On Tuesday, Feb. 3, seven candidates took the stage at the historic Ruth Williams–Bayview Opera House in San Francisco for the gubernatorial debate, hosted by the Black Action Alliance (BAA) in partnership with KTVU and sister station KTTV Fox 11 in Los Angeles.

 

For many voters, it marked a first opportunity to hear directly from several candidates seeking to lead the nation’s most populous state.

 

The gubernatorial debate participants included Antonio Villaraigosa, former Los Angeles mayor; Matt Mahan, San Jose mayor; Betty Yee, former California state controller; Xavier Becerra, former U.S. Secretary of Health and Human Services, and attorney general of California; Steve Hilton, political commentator and political adviser; Tom Steyer, entrepreneur, and Tony Thurmond, California’s superintendent of public instruction.

 

Crucial topics and issues addressed throughout the debate included housing, crime, immigration, climate change, health care and homelessness.

 

The debate was moderated by KTVU political reporter Greg Lee alongside KTVU’s Andre Senior and KTTV Fox 11’s Marla Tellez.

 

Candidates also addressed inflation and the rising costs across the state, impacting everything from groceries to childcare and health care. 

 

Thurmond vowed to generate 2.3 million units of housing by placing 12 units on each parcel of available land in the 58 counties of California.
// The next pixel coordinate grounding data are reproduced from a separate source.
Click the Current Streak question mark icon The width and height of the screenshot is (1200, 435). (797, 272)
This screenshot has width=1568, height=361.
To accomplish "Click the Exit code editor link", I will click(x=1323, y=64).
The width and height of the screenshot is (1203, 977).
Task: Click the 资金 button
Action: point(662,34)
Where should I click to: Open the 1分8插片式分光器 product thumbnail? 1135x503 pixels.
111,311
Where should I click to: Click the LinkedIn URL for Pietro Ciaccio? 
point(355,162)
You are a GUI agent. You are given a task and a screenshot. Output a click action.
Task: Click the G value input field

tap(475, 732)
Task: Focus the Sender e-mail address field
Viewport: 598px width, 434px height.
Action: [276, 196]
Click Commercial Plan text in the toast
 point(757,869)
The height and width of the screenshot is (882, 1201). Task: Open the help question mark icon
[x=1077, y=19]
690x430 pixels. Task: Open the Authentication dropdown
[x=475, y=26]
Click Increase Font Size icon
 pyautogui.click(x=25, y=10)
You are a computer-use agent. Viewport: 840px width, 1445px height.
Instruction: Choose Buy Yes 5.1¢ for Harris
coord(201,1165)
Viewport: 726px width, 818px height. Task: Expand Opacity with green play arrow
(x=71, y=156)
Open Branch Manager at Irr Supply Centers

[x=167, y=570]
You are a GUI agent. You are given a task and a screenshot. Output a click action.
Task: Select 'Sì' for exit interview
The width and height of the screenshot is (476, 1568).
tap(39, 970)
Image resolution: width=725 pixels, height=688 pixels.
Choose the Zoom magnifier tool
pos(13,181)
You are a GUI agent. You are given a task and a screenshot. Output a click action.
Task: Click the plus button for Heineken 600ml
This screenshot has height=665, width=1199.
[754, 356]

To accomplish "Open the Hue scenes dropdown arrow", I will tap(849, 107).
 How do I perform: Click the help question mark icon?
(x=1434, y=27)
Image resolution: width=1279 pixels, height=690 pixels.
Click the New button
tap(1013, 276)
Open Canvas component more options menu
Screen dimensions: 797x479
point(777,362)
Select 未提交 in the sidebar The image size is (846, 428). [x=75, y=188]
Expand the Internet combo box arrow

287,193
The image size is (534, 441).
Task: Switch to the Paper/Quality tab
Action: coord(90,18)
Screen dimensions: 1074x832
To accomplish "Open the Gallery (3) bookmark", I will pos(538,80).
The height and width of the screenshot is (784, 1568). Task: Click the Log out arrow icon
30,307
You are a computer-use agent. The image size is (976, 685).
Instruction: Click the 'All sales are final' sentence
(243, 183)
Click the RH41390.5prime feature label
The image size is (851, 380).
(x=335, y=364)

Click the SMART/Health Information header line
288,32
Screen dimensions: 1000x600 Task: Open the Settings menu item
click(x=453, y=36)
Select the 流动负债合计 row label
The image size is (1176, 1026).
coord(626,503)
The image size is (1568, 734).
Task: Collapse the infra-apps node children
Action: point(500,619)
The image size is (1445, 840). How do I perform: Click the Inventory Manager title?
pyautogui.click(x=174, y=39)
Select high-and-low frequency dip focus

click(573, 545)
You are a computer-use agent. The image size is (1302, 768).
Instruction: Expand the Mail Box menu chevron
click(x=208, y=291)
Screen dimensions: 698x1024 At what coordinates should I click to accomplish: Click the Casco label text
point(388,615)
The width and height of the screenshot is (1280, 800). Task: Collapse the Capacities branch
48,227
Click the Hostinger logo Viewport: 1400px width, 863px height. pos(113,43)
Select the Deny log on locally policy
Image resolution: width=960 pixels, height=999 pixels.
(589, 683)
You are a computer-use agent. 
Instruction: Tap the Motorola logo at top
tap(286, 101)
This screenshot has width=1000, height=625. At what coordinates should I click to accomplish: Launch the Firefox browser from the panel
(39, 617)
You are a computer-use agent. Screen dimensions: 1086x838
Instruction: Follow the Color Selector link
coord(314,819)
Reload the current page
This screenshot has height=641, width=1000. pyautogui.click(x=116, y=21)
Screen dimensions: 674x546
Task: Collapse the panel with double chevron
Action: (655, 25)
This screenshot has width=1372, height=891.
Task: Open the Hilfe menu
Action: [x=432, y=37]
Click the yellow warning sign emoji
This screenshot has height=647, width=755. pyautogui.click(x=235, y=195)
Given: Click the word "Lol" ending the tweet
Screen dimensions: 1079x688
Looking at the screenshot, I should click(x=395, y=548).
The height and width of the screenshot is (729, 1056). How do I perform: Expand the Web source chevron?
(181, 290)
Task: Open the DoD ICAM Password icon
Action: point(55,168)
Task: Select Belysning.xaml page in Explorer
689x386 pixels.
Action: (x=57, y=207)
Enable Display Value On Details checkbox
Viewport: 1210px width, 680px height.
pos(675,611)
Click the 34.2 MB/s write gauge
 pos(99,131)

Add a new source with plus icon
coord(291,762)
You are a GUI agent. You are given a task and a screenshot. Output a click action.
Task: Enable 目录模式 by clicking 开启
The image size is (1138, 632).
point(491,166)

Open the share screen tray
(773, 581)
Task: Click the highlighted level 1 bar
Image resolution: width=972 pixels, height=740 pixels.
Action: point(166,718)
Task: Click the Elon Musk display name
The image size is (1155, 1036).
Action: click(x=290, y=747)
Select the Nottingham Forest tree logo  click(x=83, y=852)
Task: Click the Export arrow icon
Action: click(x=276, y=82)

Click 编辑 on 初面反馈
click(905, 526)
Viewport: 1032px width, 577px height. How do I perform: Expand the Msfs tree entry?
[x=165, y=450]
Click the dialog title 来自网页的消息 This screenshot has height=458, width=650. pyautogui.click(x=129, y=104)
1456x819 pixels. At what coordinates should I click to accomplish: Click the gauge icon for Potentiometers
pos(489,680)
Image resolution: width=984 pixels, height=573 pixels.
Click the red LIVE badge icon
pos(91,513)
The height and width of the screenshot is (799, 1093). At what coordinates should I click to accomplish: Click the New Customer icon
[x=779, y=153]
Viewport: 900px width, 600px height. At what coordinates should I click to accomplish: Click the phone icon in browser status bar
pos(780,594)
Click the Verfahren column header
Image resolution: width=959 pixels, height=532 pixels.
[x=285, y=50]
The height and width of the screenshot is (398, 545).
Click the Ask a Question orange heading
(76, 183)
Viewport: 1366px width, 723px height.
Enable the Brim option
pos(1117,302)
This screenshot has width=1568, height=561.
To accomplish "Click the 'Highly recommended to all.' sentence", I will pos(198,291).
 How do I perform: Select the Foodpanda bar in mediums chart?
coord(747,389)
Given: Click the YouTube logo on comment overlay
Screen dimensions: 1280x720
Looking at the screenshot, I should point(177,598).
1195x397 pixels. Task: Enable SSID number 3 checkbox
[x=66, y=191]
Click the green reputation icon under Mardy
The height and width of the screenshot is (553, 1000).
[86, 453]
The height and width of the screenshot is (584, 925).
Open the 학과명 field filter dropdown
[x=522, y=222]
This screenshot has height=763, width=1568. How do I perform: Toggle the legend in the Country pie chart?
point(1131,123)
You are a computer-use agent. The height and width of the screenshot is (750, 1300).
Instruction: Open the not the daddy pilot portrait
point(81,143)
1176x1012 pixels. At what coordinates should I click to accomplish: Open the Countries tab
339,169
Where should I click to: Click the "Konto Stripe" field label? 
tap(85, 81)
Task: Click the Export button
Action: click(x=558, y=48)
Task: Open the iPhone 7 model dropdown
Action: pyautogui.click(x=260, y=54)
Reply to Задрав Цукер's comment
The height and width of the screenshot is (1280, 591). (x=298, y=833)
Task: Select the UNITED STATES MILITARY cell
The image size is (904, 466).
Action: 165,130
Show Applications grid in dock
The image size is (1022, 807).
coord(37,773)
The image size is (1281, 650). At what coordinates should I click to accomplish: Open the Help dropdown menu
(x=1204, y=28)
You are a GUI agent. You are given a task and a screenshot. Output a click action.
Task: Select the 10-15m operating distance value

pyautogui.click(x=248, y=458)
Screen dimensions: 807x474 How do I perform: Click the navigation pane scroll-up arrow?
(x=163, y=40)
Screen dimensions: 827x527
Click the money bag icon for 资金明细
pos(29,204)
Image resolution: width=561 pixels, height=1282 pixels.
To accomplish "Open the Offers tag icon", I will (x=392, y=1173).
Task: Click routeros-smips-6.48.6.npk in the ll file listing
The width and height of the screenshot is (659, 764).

Steyer agreed that billionaires should pay their fair share of taxes.

 

Hilton wanted to cut taxes, help working-class families, and end the Democrats “climate crusade and insane regulations.”

 

Yee offered a more transparent governmental approach with accountability, given the state’s debt.

 

Gonzalez said, “This debate was a great way to see who has great ideas and who has substance.”

 

“It’s important to have the debate within a community that requires the most,” said business leader Linda Fadekye.

 

Attendees included State Controller Malia Cohen, representatives of the National Coalition of 100 Black Women, the National Coalition of 100 Black Men, the San Francisco African American Chamber of Commerce, and Black Women Organized for Political Action, among others. 

 

Event host, the Black Action Alliance (BAA) was established to amplify the voices of the Bay Area’s Black community, whose perspectives have too often been overlooked in politics and public policy.  

 

Loren Taylor, CEO of BAA, said it was important to bring the event to the Bayview in San Francisco and shared his organization’s mission.

 

“The Black Action Alliance (BAA) stands for practical, community-driven solutions that strengthen public safety, address homelessness, support small businesses, expand affordable housing, and ensure access to quality education—issues at the heart of the Black experience in the Bay Area,” said Taylor. 

 

California’s primary election will take place on June 2 and the general election will take place on Nov. 3.